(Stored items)
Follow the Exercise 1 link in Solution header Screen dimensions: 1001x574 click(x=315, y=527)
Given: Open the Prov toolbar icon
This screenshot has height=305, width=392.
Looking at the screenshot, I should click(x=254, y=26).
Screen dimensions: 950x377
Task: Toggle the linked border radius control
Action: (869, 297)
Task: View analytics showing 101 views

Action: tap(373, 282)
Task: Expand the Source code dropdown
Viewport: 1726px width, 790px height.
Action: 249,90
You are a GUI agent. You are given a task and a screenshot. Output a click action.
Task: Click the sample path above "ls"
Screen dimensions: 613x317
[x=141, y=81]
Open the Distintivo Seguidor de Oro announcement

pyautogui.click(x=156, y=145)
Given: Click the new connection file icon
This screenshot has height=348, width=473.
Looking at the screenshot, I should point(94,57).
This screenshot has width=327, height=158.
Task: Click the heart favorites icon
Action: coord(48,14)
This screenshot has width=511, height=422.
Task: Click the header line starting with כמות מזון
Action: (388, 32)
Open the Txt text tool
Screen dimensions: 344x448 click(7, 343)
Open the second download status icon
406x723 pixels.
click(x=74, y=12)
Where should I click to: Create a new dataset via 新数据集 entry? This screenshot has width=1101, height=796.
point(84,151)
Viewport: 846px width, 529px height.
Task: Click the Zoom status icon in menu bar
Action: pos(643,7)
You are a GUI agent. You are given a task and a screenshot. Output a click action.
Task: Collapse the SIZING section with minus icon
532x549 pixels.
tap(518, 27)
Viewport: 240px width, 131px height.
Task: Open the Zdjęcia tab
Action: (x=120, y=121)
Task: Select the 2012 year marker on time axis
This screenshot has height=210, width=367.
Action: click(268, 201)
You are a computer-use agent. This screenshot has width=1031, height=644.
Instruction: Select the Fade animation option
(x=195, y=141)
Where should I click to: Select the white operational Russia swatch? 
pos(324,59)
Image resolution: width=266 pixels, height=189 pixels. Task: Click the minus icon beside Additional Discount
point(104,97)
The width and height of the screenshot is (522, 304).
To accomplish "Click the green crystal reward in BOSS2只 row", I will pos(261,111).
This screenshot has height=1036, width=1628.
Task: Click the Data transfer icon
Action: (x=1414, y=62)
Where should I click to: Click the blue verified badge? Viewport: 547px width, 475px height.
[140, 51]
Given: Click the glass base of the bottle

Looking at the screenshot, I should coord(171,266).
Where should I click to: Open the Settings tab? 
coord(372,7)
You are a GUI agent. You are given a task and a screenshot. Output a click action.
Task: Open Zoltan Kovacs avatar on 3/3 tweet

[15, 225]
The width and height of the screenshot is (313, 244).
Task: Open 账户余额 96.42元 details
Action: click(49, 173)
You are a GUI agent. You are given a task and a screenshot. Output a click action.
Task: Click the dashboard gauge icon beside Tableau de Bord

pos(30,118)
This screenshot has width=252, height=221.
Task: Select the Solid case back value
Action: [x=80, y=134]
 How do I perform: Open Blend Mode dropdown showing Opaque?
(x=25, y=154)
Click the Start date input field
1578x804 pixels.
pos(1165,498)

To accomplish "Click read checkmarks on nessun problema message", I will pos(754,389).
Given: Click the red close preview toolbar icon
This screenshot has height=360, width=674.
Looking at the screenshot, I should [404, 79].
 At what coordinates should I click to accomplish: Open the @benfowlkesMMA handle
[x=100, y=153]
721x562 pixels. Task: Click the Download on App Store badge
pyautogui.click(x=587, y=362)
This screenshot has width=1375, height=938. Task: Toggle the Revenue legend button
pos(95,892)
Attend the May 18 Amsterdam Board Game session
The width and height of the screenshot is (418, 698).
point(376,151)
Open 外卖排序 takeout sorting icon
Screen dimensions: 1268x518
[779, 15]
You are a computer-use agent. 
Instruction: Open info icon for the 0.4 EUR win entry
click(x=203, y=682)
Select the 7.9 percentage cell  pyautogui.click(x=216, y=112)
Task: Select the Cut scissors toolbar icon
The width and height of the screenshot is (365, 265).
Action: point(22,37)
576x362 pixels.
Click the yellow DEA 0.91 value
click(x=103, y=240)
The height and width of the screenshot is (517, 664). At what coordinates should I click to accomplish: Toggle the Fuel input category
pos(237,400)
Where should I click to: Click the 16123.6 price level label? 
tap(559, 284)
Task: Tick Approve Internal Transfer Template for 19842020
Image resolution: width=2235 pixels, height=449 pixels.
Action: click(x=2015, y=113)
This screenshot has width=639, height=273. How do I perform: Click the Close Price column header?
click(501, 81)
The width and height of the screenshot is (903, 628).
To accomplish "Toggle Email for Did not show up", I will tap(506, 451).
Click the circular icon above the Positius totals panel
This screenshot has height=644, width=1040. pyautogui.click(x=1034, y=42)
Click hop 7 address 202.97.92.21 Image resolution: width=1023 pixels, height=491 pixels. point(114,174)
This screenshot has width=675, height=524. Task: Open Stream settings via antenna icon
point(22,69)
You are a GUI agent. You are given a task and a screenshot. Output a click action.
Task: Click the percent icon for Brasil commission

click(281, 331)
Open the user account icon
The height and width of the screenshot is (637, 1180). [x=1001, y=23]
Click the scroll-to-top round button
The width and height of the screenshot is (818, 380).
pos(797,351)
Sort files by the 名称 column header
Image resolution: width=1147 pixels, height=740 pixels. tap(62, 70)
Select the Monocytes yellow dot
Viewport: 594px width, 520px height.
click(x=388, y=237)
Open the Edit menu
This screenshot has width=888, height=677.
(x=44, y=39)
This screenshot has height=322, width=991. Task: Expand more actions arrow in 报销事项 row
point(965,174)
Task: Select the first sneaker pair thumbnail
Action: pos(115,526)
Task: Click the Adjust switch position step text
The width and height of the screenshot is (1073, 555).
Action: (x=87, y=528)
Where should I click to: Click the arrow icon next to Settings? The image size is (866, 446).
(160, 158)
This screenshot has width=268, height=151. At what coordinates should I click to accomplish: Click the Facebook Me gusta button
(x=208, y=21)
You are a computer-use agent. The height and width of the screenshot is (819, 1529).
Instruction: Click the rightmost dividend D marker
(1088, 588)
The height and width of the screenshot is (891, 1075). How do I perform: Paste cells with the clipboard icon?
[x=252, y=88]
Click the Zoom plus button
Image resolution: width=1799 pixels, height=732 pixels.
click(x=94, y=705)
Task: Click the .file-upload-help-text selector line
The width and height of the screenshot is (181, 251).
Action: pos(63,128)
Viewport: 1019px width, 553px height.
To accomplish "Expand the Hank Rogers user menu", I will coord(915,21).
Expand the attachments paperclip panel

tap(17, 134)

> _Exercise brief_: Reproduce the entries exactly, but only from their first line to the line holding "Given: Open the Prov toolbar icon", with that last line kept.

> _Task result_:
Follow the Exercise 1 link in Solution header Screen dimensions: 1001x574 click(x=315, y=527)
Given: Open the Prov toolbar icon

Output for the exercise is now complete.